▶ [WHAT IS EXPECTED]:
With the pictures left out, copy the listing below exactly.
===============
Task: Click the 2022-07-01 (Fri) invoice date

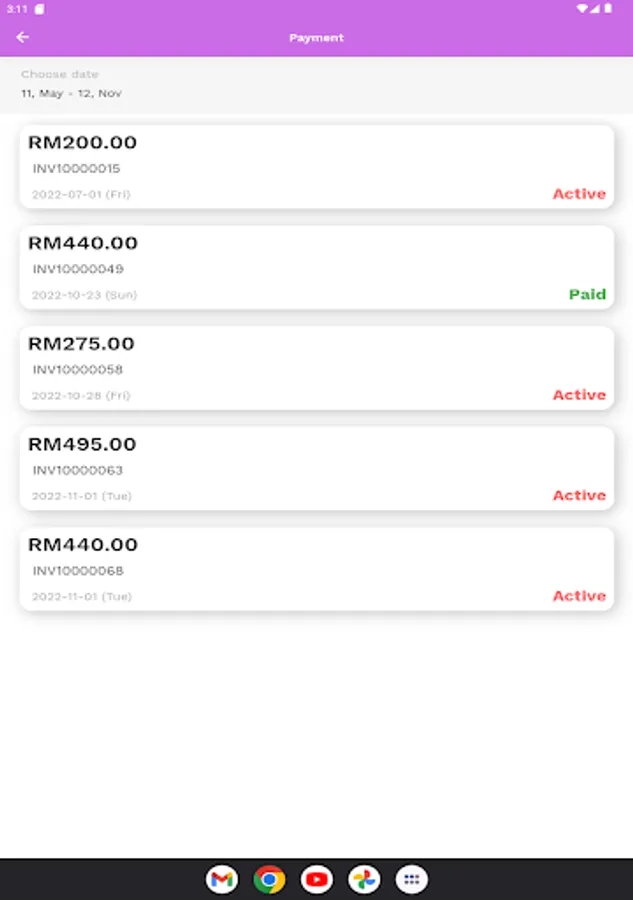Action: tap(81, 194)
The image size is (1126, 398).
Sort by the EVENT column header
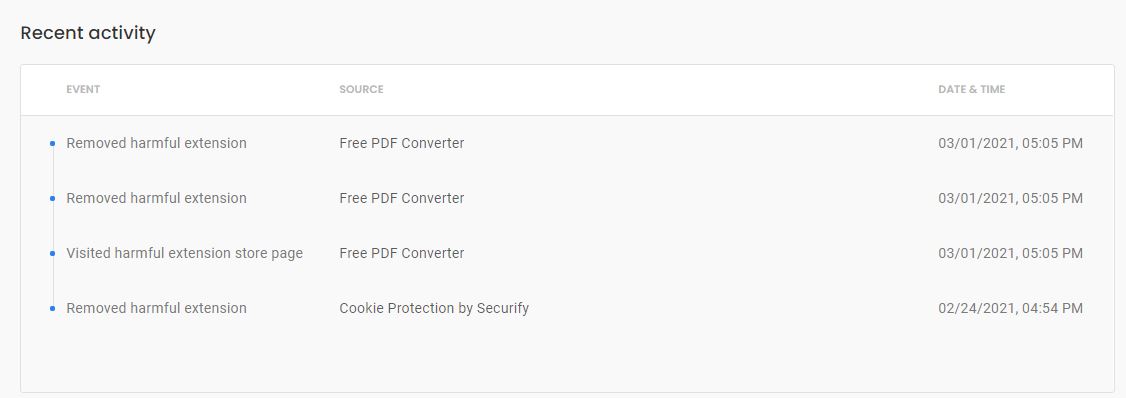coord(83,89)
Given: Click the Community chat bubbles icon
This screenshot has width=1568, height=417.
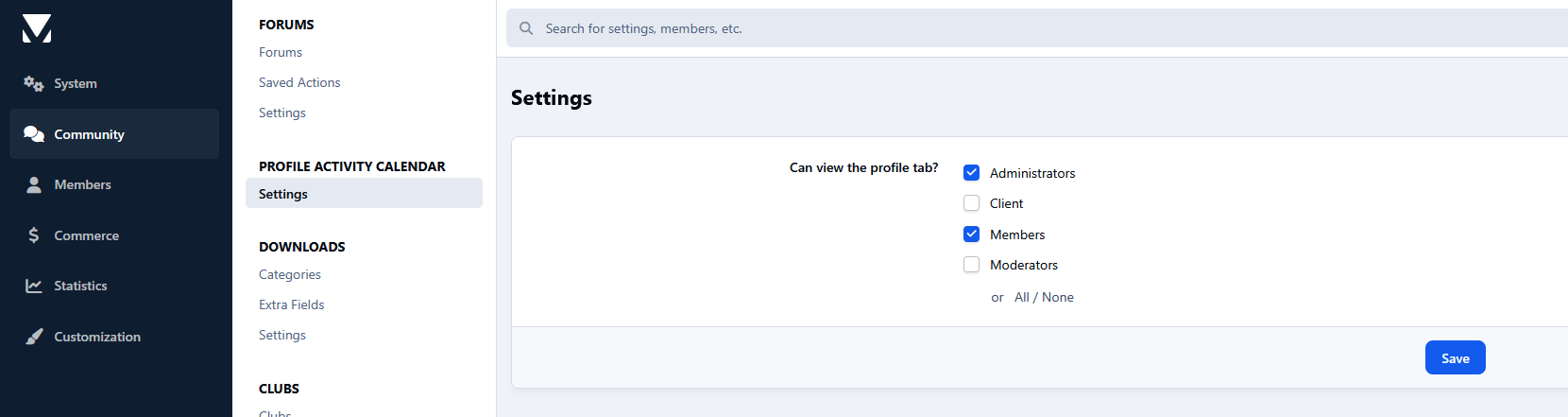Looking at the screenshot, I should coord(34,134).
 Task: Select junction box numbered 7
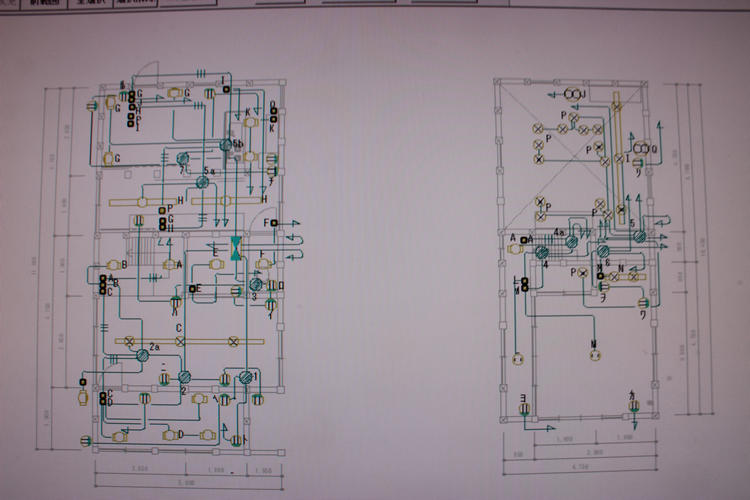tap(183, 160)
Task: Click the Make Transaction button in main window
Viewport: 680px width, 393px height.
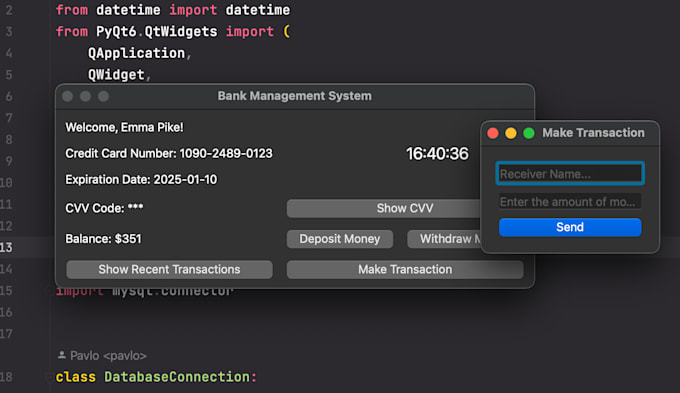Action: [x=405, y=269]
===============
▶ [ANSWER TO THE PROBLEM]:
Task: Click the 2022-07-01 (Fri) invoice date

Action: tap(81, 194)
The image size is (1126, 398).
Sort by the EVENT column header
coord(83,89)
Given: Click the Community chat bubbles icon
This screenshot has width=1568, height=417.
Looking at the screenshot, I should coord(34,134).
 Task: Select junction box numbered 7
tap(183, 160)
Task: Click the Make Transaction button in main window
Viewport: 680px width, 393px height.
Action: [x=405, y=269]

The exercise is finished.